Your goal >>
Answer the following questions using the excerpt below.
(a) Which writer does the excerpt say knew exactly what she was writing about?
(b) What two-word name follows "Hence" in the excerpt's passage on organized labor?
(c) What does the excerpt say is gradually losing value as it is being typed?

Start Excerpt

That’s what keeps Walmart functioning in our America…..Walmart’s imports from China. Asia, is of course the same. China’s Asian neighbors are hungry for goods at Chinese prices. There’s simply no way we Americans can compete.
As to us having so few commercial advantages, those mentioned by Mr Goldman, that was coming down the road along with that “I’m all right, Jack” attitude of our organized labor at their tightly unionized and skilled assembly lines since our post-war years. Hence Govt Motors. Inevitably.
There are no more pragmatic, hard working people on Earth than the long suffering Chinese. Pearl Buck knew exactly what she was writing about.
*Now, as for *’humiliation’, those naif arrivistes who should be really humiliated are mostly those centered in our White House with their hero Obama, put there by their now humiliated, vengeful voters. Trouble is, those voters haven’t the wit to know this. These folks outnumber thinking voters.
Hence, we’ve really got problems here. Perhaps we can smirk inwardly with the knowledge that those vast sums of U.S. Green Dollars the Chinese are holding are gradually losing value as this is being typed……Click……click….click, Dear Readers.

End Excerpt
Start Data records

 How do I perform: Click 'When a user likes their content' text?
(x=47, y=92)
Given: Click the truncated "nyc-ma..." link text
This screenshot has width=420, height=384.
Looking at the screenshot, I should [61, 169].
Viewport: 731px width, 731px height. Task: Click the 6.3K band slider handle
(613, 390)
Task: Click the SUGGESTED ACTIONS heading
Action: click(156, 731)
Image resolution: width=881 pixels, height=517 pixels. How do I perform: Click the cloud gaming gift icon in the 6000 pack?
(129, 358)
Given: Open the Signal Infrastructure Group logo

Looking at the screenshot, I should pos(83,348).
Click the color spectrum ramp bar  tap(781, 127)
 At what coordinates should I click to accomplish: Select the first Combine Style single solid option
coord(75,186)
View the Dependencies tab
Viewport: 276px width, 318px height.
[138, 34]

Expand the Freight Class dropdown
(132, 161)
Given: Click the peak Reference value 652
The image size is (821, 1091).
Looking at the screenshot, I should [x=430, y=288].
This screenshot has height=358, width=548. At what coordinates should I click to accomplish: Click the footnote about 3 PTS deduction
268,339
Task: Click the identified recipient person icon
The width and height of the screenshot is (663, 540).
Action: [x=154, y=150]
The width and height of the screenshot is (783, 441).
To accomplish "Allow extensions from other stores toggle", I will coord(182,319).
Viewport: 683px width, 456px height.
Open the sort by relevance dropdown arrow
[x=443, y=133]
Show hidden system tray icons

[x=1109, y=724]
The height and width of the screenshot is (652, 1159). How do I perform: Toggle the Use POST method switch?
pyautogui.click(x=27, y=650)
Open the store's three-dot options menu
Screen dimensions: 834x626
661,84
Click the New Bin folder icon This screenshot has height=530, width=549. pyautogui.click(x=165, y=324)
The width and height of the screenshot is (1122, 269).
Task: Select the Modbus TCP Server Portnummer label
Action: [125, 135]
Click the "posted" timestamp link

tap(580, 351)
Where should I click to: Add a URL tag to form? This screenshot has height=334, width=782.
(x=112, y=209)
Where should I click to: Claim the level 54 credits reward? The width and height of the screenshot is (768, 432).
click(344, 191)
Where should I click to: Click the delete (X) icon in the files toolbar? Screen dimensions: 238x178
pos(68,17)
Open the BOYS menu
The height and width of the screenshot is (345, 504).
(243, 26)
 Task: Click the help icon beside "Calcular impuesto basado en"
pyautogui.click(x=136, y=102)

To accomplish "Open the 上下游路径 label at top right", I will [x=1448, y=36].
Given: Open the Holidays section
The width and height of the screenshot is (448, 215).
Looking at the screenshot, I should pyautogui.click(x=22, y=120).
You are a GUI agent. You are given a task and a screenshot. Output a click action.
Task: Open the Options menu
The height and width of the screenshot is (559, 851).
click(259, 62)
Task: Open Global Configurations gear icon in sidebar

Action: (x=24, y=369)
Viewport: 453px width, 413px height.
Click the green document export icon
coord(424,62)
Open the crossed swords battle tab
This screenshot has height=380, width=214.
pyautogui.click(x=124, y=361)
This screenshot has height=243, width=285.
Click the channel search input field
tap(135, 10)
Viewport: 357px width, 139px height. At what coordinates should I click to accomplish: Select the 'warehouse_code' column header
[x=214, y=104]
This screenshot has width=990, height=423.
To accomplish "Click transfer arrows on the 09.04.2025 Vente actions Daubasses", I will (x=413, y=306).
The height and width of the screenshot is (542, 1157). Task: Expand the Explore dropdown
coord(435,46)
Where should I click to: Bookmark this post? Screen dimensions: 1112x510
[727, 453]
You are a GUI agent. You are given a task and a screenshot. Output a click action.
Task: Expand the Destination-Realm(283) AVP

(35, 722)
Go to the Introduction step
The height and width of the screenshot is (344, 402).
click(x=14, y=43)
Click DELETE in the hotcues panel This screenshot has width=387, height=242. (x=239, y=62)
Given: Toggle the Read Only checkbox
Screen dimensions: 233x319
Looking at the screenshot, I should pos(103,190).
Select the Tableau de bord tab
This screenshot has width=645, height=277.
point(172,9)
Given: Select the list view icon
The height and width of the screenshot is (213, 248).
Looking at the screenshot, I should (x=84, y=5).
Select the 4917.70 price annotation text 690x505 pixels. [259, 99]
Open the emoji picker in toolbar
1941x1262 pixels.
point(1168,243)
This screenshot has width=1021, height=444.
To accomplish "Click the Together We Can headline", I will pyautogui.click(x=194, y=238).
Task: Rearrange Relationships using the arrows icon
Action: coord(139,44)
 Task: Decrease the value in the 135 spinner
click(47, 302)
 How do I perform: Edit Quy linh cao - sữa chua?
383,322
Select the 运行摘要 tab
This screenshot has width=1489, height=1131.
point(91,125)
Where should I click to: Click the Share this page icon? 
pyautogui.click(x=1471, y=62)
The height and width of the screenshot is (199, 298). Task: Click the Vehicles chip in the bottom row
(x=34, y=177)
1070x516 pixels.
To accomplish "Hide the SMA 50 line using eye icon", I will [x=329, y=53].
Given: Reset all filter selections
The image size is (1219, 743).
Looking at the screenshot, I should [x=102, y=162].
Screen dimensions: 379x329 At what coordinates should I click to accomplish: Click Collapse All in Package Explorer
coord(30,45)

End Data records

Answer for the task >>
(a) Pearl Buck.
(b) Govt Motors.
(c) The vast sums of U.S. Green Dollars that the Chinese are holding.